### Written problem 1
Print the rows again without changes, from the line holding "Locate an element" through the line holding "coordinates (964, 58).", with both of those lines included.

::: Excerpt to read :::

Out of memory error when collecting data out of Spark cluster
Asked Answered
W

2

21

I know there are plenty of questions on SO about out of memory errors on Spark but I haven't found a solution to mine.

I have a simple workflow:

  1. read in ORC files from Amazon S3
  2. filter down to a small subset of rows
  3. select a small subset of columns
  4. collect into the driver node (so I can do additional operations in R)

When I run the above and then cache the table to spark memory it takes up <2GB - tiny compared to the memory available to my cluster - then I get an OOM error when I try to collect the data to my driver node.

I have tried running on the following setups:

  • local mode on a computer with 32 cores and 244GB of ram
  • standalone mode with 10 x 6.2 GB executors and a 61GB driver node

For each of these I have played with numerous configurations of executor.memory, driver.memory, and driver.maxResultSize to cover the full range of possible values within my available memory, but always I end up with an out of memory error at the collect stage; either java.lang.OutOfMemoryError: Java heap space,
java.lang.OutOfMemoryError : GC overhead limit exceeded, or Error in invoke_method.spark_shell_connection(spark_connection(jobj), : No status is returned. (a sparklyr error indicative of memory issues).

Based on my [limited] understanding of Spark, caching a table prior to collecting should force all calculations - i.e. if the table is sitting happily in memory after caching at <2GB, then I shouldn't need much more than 2GB of memory to collect it into the driver node.

Note that answers to this question have some suggestions I am yet to try, but these are likely to impact performance (e.g. serialising the RDD) so would like to avoid using if possible.

My questions:

  1. how it can be that a dataframe that takes up so little space after it has been cached can cause memory problems?
  2. is there something obvious for me to check/change/troubleshoot to help fix the problem, before I move on to additional options that may compromise performance?

::: Material for the task :::

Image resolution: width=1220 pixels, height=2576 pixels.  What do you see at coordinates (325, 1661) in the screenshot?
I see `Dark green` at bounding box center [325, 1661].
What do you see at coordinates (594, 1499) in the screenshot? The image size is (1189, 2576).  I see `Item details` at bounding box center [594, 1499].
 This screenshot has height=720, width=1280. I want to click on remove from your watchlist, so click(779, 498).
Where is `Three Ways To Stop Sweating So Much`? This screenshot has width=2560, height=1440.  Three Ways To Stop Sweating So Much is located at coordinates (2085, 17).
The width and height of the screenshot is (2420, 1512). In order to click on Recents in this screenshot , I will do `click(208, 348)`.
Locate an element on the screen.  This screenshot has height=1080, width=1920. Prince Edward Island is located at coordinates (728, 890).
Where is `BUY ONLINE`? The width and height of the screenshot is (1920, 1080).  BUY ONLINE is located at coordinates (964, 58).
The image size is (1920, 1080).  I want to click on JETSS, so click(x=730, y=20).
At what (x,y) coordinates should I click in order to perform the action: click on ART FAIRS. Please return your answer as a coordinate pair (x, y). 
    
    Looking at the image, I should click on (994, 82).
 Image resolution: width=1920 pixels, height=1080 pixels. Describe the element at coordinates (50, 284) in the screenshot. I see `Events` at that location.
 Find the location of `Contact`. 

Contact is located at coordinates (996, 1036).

:::

### Written problem 2
Answer these about the Spark out-of-memory post:
(a) Where are the ORC files read from?
(b) How much RAM did the computer used for local mode have?
(c) How large was the driver node in the standalone setup?

### Answer 1
Locate an element on the screen.  This screenshot has height=1080, width=1920. Prince Edward Island is located at coordinates (728, 890).
Where is `BUY ONLINE`? The width and height of the screenshot is (1920, 1080).  BUY ONLINE is located at coordinates (964, 58).

### Answer 2
(a) Amazon S3
(b) 244GB
(c) 61GB